Super Funded: Generosity Meets Flexibility Amidst Uncertainty
Emerging onto the scene with an aggressive posture, Super Funded showcases elements that might instantly appeal to the modern trader. Allocating real accounts with capital reaching $600,000 and demonstrating largesse with a 90% profit split, the firm suggests a commitment to rewarding trading excellence. The core tenet of flexibility resonates through Super Funded’s welcoming stance on trading during news, weekends, and overnight, potentially attracting traders who thrive on these dynamics.
Eliminating barriers even further, the firm's simplified one-step evaluation process and the absence of a minimum trading days requirement speak to convenience and efficiency. Such policy design might particularly catch the eye of experienced traders searching for a quick launch pad.
Nevertheless, areas of concern exist. The young firm, having been incorporated as recently as February 2023, faces a vacuum of community feedback, a crucial trust-building component. The absence of publicly shared payment proofs could potentially raise red flags for those looking for assurance on remuneration. The implementation of the consistency rule, while promoting disciplined trading, may be perceived as restrictive.
Leverage options at Super Funded could serve as another sticking point. The considerably lower leverage (1:30, 1:20, and 1:2) might deter traders seeking more aggressive risk exposure.

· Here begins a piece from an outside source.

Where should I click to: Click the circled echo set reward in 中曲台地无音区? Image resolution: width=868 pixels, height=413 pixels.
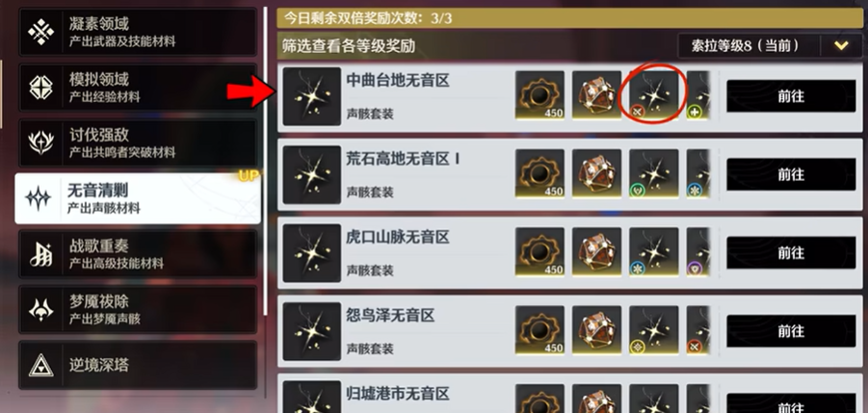pyautogui.click(x=654, y=95)
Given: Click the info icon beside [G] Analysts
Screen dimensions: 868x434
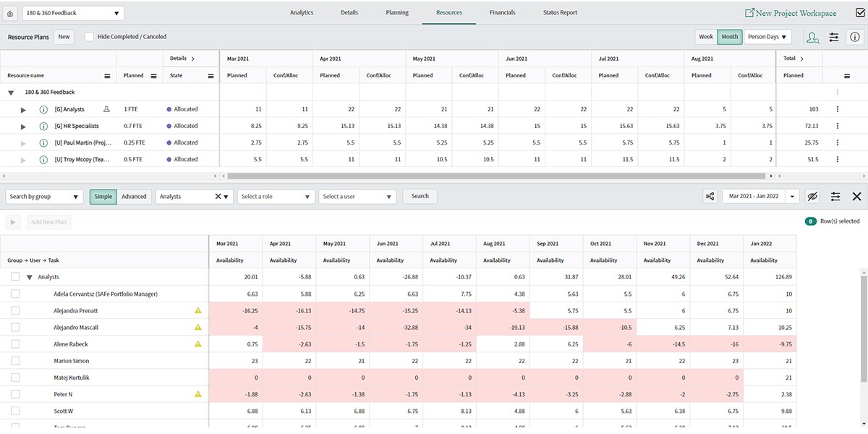Looking at the screenshot, I should point(43,109).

Deposit methods, however, present a nod to modernity with the inclusion of cryptocurrencies alongside credit/debit cards, whereas withdrawal methods extend to crypto and newer payout platforms such as Deel, reflecting a conscious effort to accommodate evolving trader preferences.
Conclusion: Alphachain and Super Funded - A Study in Contrasts
In sum, each firm presents a distinct bouquet of opportunities and drawbacks. Alphachain’s established standing and scaling prospects are offset by its operational limitations and stringent trading rules. Meanwhile, Super Funded’s flexible and trader-friendly approach comes with the caveats of lacking historical credibility and conservative leverage options.
Retail traders and potential users must weigh the importance of a firm’s maturity against the flexibility of trading terms, the allure of high profit splits versus the need for proven payment structures. In essence, the choice between Alphachain and Super Funded will boil down to personal trading styles, risk appetite, and the importance one places on community standing and established trust.